Débattons : Karaba la sorcière aurait-elle été violée ?
Les contes africains ont la caractéristique de porter en eux une puissante charge didactique et/ou philosophique. Leur caractère intemporel et universel autorise différents degrés de lecture et renforcent l’éducation des jeunes (et moins jeunes) en portant un message éducatif ou moral. En cela, le long -métrage Kirikou et la sorcière, adapté d’un conte ouest-africain, n’est pas différent…
A première vue, ce film d’animation franco-belgo-luxembourgeois réalisé par Michel Ocelot et sorti en 1998 narre la manière dont le jeune Kirikou, né dans des circonstances hors du commun, sauve son village, à force d’intelligence et d’abnégation de la méchante sorcière Karaba qui transforme les hommes en fétiches.

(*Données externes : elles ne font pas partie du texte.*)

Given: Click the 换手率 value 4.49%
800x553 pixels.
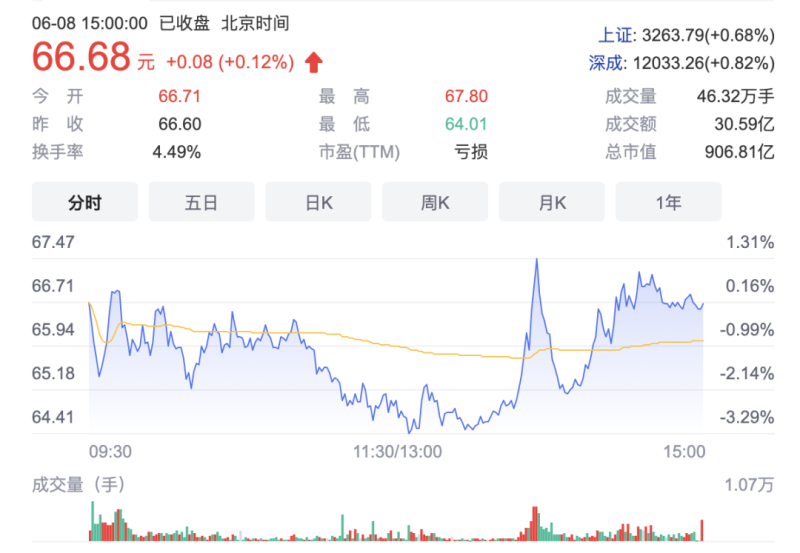Looking at the screenshot, I should coord(177,152).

Cette lecture semble la plus accessible et celle que la plupart des spectateurs auront retenu. Cependant, d’autres comme le journaliste Gilles Ciment et la psychologue/psychothérapeute Véronique Cormon voient dans l’histoire de Karaba, une illustration symbolique du viol et de la maltraitance faite aux femmes.
Cette interprétation, quoi que surprenante, fait sens lorsque l’on s’y penche d’un peu plus près. Rappelez- vous de ce que répond le sage, grand-père de Kirikou lorsque son petit-fils lui demande : « Pourquoi Karaba la sorcière est-elle aussi méchante ? ». Ce dernier lui raconte l’angoissante manière dont Karaba se fit molester par un groupe d’hommes qui lui ont enfoncé dans le dos une épine (représentation phallique ?) qui la fera terriblement souffrir, et qui changera son comportement.

« Tu as raison de demander pourquoi mais ce sont des choses qui nous feraient remonter jusqu’à la création du monde. Arrête-toi à ce qui t’intéresse vraiment, à la sorcière. »
Selon Véronique Cormon [1] :
« Karaba est une femme blessée, victime d’un traumatisme au sens étymologique, victime d’une effraction de la peau, d’une brèche dans son enveloppe corporelle. »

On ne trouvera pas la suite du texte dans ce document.